How many data sets are perfectly linearly separable, like `set.vers`? R programmers know the answer: not many. In fact, here’s `vers.virg`, the two-thirds of the irises that aren’t setosa:

`vers.virg <- subset(iris, Species !="setosa")`

This image shows the plot of `Petal.Width` versus `Petal.Length` for this data frame. You can clearly see the slight overlap between species, and the resulting nonlinear separability.

How can a classifier deal with overlap? One way is to permit some misclassification — some data points on the wrong side of the separation boundary.

You may have eyeballed a separation boundary with the versicolor on the left and (most) virginica on the right. The image shows five virginica to the left of the boundary. This is called soft margin classification.

As you eyeball the boundary, you should try to minimize the miscalculations. As you examine the data points, perhaps you can see a different separation boundary that works better — one that has fewer misclassifications, in other words. An SVM would find the boundary by working with a parameter called C, which specifies the number of misclassifications the SVM is willing to allow.

Soft margin classification and linear separability, though, don’t always work with real data, where you can have all kinds of overlap. Sometimes you find clusters of data points from one category inside a large group of data points from another category. When that happens, it’s often necessary to have multiple nonlinear separation boundaries, as shown below. Those nonlinear boundaries define a kernel.

An SVM function typically offers a choice of several ways to find a kernel. These choices have names like “linear,” “radial,” “polynomial,” and “sigmoid”.

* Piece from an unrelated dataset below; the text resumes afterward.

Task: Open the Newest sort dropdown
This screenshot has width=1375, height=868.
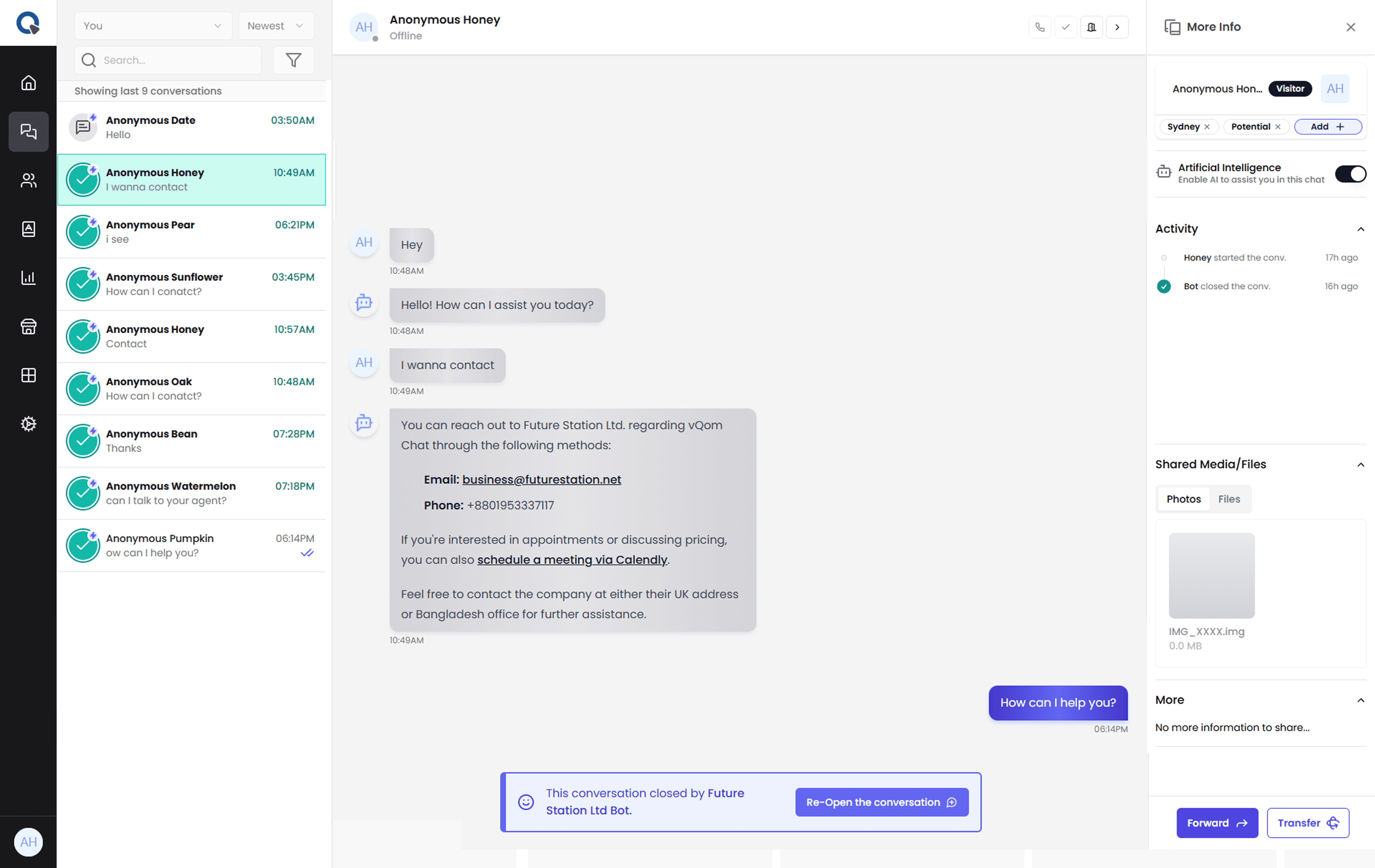Action: click(x=276, y=26)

The underlying mathematics is pretty complicated, but here’s an intuitive way to think about kernels: Imagine the first image above as a page torn from this book and lying flat on the table. Suppose that you could separate the data points by moving them in a third dimension above and below the page — say, the versicolor above and the virginica below. Then it would be easy to find a separation boundary, wouldn’t it?

Think of kerneling as the process of moving the data into the third dimension. (How far to move each point in the third dimension? That’s where the complicated mathematics comes in.) And the separation boundary would then be a plane, not a line.